Carlos Carvalhal, treinador do Marítimo, a analisar o empate a uma bola com o Nacional, em jogo de encerramento da 22ª jornada:

«Dadas as vicissitudes do jogo, acaba por ser um mal menor o empate, fundamentalmente depois da expulsão do Marcinho. Tivemos uma forte entrada, com três claras oportunidades. Acabámos por sofrer um golo, após perder uma bola em tentativa de contra-ataque. Isso levou a que a equipa, devido a alguma juventude, acusasse o golo em demasia, e o jogo equilibrou-se. Na segunda parte arriscámos um pouco mais, penso que da forma como empatámos acaba por se ajustar, pois estávamos a querer e a chegar à baliza. A expulsão é muito rápida, logo a seguir e a partir daí as coisas tornaram-se mais difíceis. A equipa tem que saber quando deve defender e a partir daquele momento soube defender. O empate acaba por se ajustar. Até ao golo, a equipa mais perigosa era a nossa, com três claras oportunidades. Creio que surpreendemos o Nacional. Tivemos de alargar depois a frente de ataque e explorar outra forma de jogar, flanqueando mais o jogo.»

«O único jogador que tinha condições para sair ao ataque era o Manú. Com menos um jogador e com Olberdam, Bruno e Baba debilitados, houve a inteligência da equipa: não consegue ganhar, soma um ponto. Isto é importante. Tivemos momentos para ganhar, para mandar e outros para sofrer e esta atitude é importante para o futuro. A jornada acabou por não ser má. Os nossos concorrentes directos deram um passo para o lado e outro para trás. Continuámos a somar pontos.»

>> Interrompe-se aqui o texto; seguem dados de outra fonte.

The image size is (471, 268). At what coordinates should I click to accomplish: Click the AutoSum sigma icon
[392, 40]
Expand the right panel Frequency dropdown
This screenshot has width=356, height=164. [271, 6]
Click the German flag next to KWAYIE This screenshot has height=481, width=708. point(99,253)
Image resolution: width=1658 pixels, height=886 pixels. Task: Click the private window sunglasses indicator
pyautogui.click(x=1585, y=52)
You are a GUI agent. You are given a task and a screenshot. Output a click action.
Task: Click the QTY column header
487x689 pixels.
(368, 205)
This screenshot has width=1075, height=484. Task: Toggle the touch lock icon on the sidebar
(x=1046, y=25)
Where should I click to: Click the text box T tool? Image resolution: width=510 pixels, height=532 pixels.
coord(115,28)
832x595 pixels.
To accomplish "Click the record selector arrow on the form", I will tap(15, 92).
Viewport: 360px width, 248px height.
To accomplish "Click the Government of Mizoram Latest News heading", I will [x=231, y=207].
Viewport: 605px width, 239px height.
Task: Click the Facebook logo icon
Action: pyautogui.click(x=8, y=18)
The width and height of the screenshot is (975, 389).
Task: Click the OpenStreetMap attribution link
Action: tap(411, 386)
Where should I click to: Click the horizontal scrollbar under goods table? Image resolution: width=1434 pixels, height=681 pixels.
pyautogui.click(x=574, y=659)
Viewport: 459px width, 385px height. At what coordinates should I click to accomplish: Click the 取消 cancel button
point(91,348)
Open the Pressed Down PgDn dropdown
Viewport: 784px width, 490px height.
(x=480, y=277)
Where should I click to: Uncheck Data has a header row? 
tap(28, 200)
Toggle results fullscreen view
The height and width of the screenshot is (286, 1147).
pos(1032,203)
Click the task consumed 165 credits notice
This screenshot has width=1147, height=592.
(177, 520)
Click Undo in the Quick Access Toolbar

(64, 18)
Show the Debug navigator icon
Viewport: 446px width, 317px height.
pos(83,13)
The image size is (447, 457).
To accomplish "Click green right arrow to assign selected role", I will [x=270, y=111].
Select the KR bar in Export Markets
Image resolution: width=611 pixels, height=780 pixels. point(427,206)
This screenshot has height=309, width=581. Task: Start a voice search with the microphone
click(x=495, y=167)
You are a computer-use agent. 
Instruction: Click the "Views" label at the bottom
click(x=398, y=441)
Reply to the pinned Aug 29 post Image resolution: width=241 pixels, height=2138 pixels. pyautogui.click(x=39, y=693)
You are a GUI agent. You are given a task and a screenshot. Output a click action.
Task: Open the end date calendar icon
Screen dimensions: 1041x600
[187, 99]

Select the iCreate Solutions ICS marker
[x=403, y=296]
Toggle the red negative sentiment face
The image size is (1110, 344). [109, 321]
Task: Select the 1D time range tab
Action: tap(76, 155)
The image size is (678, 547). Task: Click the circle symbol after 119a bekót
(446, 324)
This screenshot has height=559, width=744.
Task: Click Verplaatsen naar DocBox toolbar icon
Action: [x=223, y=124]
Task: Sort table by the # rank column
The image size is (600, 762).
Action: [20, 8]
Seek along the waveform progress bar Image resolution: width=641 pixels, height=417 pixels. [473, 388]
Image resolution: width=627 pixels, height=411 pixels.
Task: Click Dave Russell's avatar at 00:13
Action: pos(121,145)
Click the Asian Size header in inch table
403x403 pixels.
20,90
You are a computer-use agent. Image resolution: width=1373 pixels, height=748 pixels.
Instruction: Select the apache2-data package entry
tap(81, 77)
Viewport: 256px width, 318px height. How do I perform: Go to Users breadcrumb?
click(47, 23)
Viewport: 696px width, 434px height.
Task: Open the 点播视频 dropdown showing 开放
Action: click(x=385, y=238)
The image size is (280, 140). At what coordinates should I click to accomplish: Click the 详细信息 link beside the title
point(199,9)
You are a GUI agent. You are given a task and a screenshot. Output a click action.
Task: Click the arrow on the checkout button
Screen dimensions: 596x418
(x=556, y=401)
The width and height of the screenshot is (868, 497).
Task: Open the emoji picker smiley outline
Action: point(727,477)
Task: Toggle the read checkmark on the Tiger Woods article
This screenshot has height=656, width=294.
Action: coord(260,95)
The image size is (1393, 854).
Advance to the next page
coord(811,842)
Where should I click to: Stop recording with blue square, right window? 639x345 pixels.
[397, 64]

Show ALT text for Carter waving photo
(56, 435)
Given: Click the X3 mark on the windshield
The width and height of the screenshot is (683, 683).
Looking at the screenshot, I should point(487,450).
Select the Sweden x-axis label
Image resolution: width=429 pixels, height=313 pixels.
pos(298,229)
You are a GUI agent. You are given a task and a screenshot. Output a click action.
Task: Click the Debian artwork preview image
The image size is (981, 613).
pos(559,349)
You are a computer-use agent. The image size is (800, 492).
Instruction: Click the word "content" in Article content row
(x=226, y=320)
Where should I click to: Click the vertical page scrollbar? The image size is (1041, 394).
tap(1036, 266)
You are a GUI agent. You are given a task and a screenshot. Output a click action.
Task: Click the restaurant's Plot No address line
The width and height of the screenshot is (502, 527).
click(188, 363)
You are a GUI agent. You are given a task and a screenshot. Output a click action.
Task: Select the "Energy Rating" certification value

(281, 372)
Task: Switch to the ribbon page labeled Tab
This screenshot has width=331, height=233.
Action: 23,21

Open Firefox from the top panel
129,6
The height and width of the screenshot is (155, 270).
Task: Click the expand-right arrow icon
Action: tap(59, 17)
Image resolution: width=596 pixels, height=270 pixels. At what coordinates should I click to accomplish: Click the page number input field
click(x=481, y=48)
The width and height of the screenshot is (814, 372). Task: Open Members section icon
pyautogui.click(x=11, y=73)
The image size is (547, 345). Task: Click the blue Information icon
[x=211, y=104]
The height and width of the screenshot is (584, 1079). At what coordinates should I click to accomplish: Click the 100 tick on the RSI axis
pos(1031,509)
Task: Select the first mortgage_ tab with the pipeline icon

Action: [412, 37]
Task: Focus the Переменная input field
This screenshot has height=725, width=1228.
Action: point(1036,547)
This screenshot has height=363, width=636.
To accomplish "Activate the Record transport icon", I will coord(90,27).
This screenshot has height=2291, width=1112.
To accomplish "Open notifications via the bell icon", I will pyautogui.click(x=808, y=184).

«Depois de ter voltado da Grécia, não faço comentários sobre os árbitros portugueses que para mim são fantásticos. Não comento a expulsão. O jogo teria muito mais a ganhar se jogássemos 11 contra 11. Depois da expulsão, não foi agradável, mas fizemos o que tínhamos a fazer. Estou satisfeito com os meus jogadores. Temos uma base para fazer uma boa equipa e muito competitiva em termos de futuro. Sendo a base boa, o trabalho do treinador fica facilitado.»